4. Large economies matter differently from microstates. A deficit near 7% of GDP in the United States, China, India, Brazil, or Mexico has broader macro significance because it affects much larger debt markets, financing volumes, and policy expectations.
5. The same ratio can hide very different levels of danger. An advanced economy with deep local-currency funding may live with a 4–6% deficit far more easily than a frontier or fragile economy with weaker institutions, higher inflation, and narrow financing channels.
What this means for the reader
The ranking becomes more useful once it is tied to a practical decision.
- For investors: a large deficit can point to heavier bond issuance, refinancing risk, interest-cost pressure, or a future adjustment through taxes and spending restraint.
- For businesses: persistent fiscal strain can affect procurement timing, subsidy policy, exchange-rate stability, and the probability of tax changes.
- For migration and relocation decisions: deep fiscal stress can influence public-service quality, pension politics, infrastructure spending, and the durability of social programs.
- For policy watchers: deficit data become much more powerful when read next to debt-to-GDP, general government interest payments, current account balance, reserve adequacy, and inflation.
Use the ranking to see where fiscal pressure is concentrated, then judge the risk through debt, funding conditions, inflation, and the external position.
FAQ
What does budget deficit as a share of GDP actually mean?
It measures how large the government financing gap is relative to the size of the economy. A deficit of 5% of GDP means the public sector is spending the equivalent of 5% of annual output more than it collects.
Why are the numbers negative?
The IMF fiscal balance indicator is expressed as net lending or borrowing.

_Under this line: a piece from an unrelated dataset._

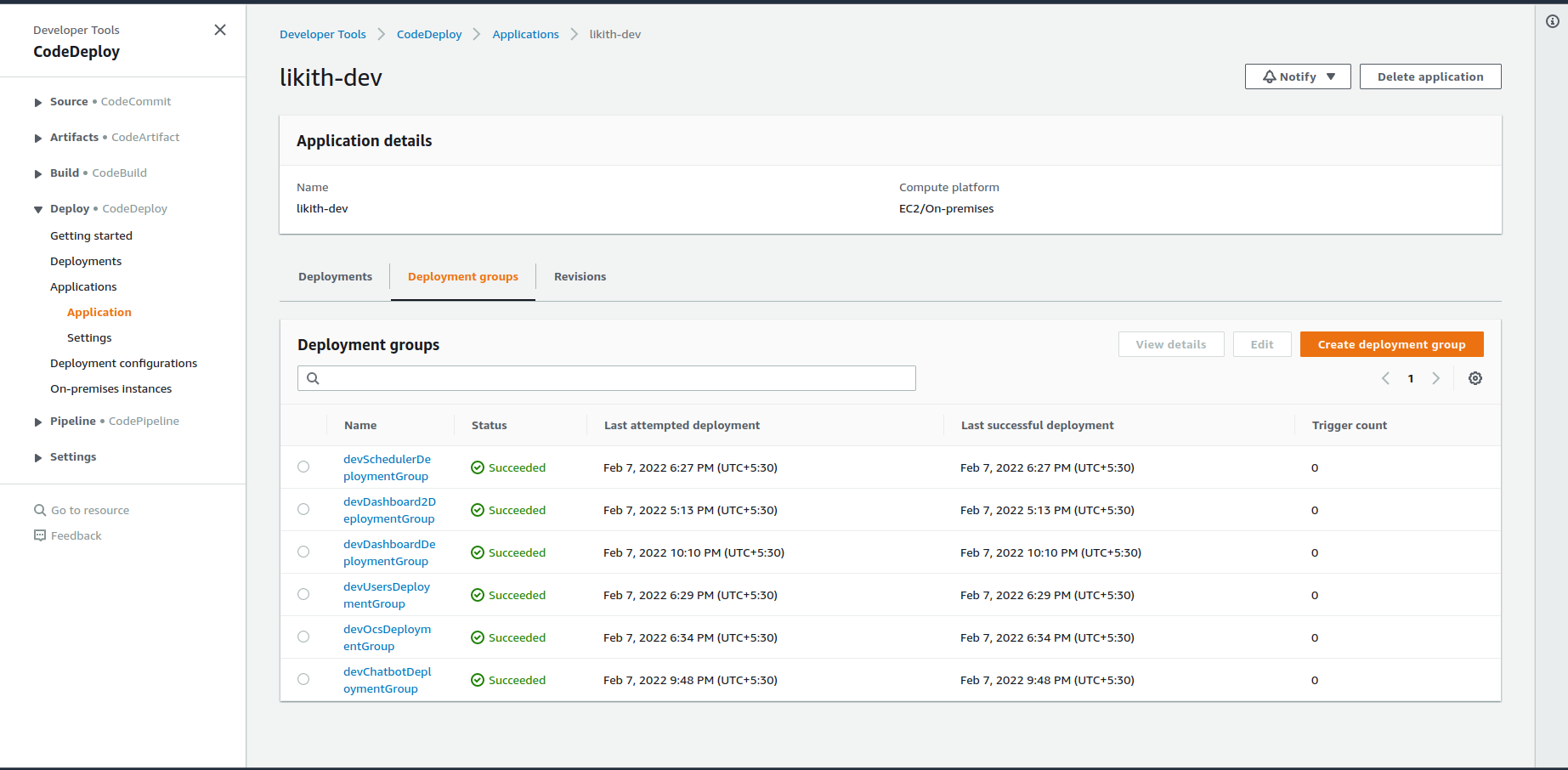Click the Succeeded status check icon for devOcsDeploymentGroup
This screenshot has width=1568, height=770.
click(x=477, y=637)
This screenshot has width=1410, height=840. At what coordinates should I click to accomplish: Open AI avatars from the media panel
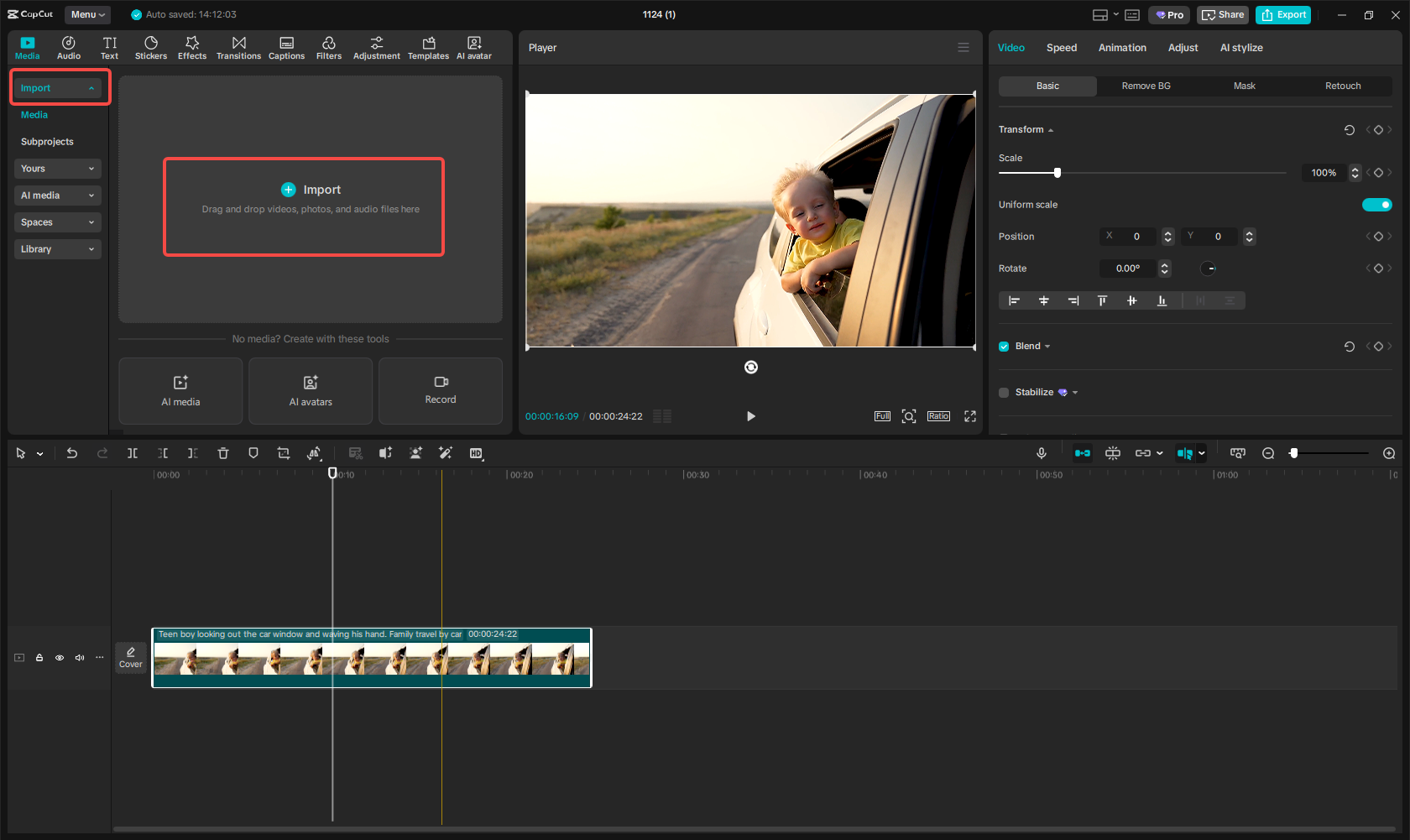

Negative means net borrowing, which is the same thing as a budget deficit in everyday language.
Why can a 5% deficit be manageable in one country and dangerous in another?
Because the ratio says nothing by itself about debt stock, funding currency, interest costs, reserve buffers, inflation, or market confidence. Those surrounding conditions determine how sustainable the deficit is.
Why are some very small countries so high in the ranking?
Because a narrow tax base and a small GDP denominator can make one investment cycle, disaster-recovery program, or spending package move the ratio by several percentage points very quickly.
Why is this a 2025 page if many values are from 2024?
Because the page uses the latest IMF snapshot that still provides broad country coverage on a comparable basis. A narrower 2025-only cut would leave the ranking less complete and less consistent across countries.
Does a high deficit automatically mean a sovereign debt crisis is near?
No. Some deficits are temporary, cyclical, or manageable. Others are a sign of a deeper structural mismatch between spending and sustainable revenue. The wider macro setting decides which is which.
Sources
- IMF World Economic Outlook database portal: https://data.imf.org/en/datasets/IMF.RES%3AWEO
- IMF DataMapper dataset hub: https://www.imf.org/external/datamapper/datasets/WEO
- IMF DataMapper indicator page for general government net lending/borrowing: https://www.imf.org/external/datamapper/GGXCNL_NGDP%40WEO/EURO/EU/USA/JPN/CHN
- IMF Fiscal Monitor dataset hub: https://www.imf.org/external/datamapper/datasets/FM
Source note: values are harmonized from IMF fiscal-balance references and rounded to two decimals for readability.